Un tel départ dans le hasard, un tel appareillage pour l’inconnu, la mise en communication périlleuse et vaillante avec le public, voilà ce que quelques-uns souhaitaient depuis longtemps pour Rollinat. Il se trouve qu’ils ont eu raison. La certitude s’est faite que son piano et sa voix, à lui Rollinat, ne constituaient pas tout son art. On s’est enfin aperçu que cet art existait par lui-même, et qu’il y avait un poète sous l’acteur, un musicien sous le chanteur, une pensée sous les paroles, un rythme sous les douceurs, les mélancolies et les cris passionnés de la voix.

Et comment les choses seraient-elles autrement ? Il aurait été impossible à Rollinat de fanatiser les auditoires qu’il a eus avec les seules qualités physiques de l’expression du visage et de la puissance de la voix. S’il n’y avait eu qu’une matérialité de moyens mise au service de rien, ceux qui auraient été pris et étonnés une fois n’y auraient pas été repris. Ils auraient regretté leur étonnement, ou tout au moins ils auraient passé outre. Mais non, ils ont été des captifs et des fanatiques de leur impression première. Ils n’ont pas eu de repos qu’ils ne l’aient eu renouvelée, ils n’en ont jamais été lassés.

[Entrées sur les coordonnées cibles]
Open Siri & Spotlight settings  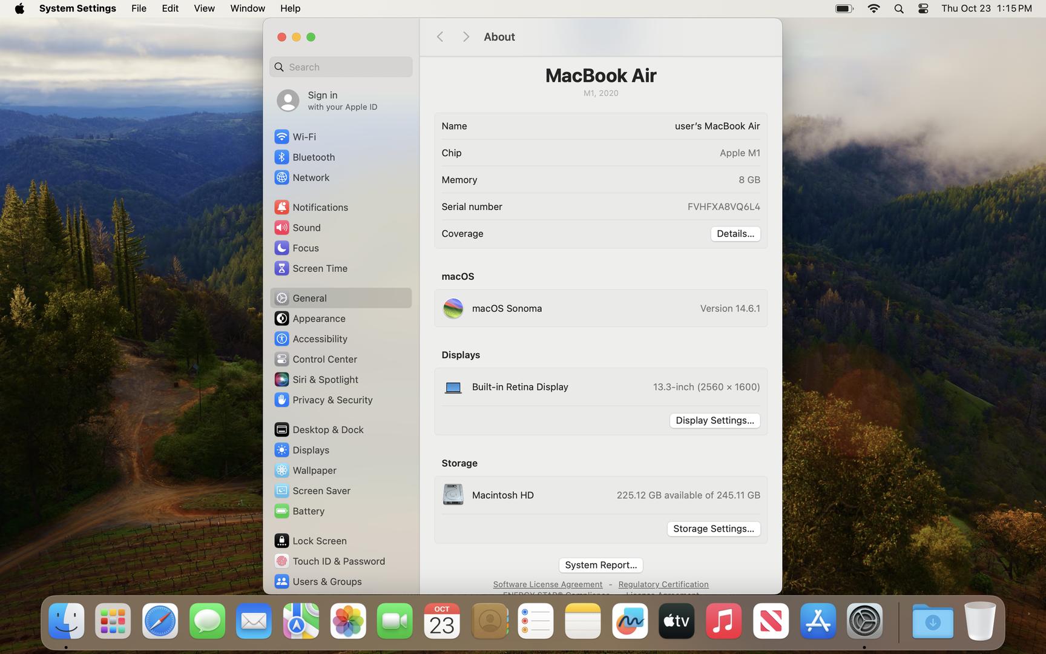tap(324, 380)
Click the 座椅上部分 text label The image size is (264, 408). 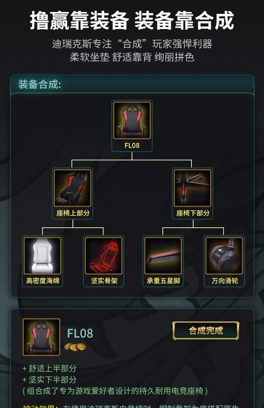(x=73, y=213)
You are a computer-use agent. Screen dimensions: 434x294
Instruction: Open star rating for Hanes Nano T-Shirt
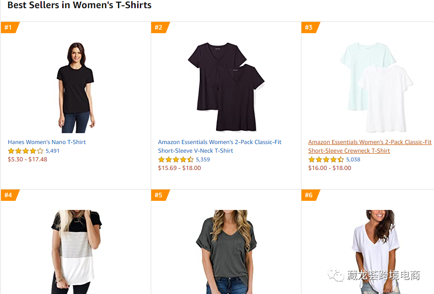coord(26,151)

▶ [CONSIGNES]:
[1] D'après le texte sur Rollinat, qu'y avait-il sous l'acteur ?
[2] Recopiez à l'identique les lignes des entrées, de la ligne contenant « You are a computer-use » jusqu'à la fin des entrées incluse. Laissez les images de côté dans votre réponse.

▶ [RÉPONSES]:
[1] Un poète.

[2]
You are a computer-use agent. Screen dimensions: 434x294
Instruction: Open star rating for Hanes Nano T-Shirt
coord(26,151)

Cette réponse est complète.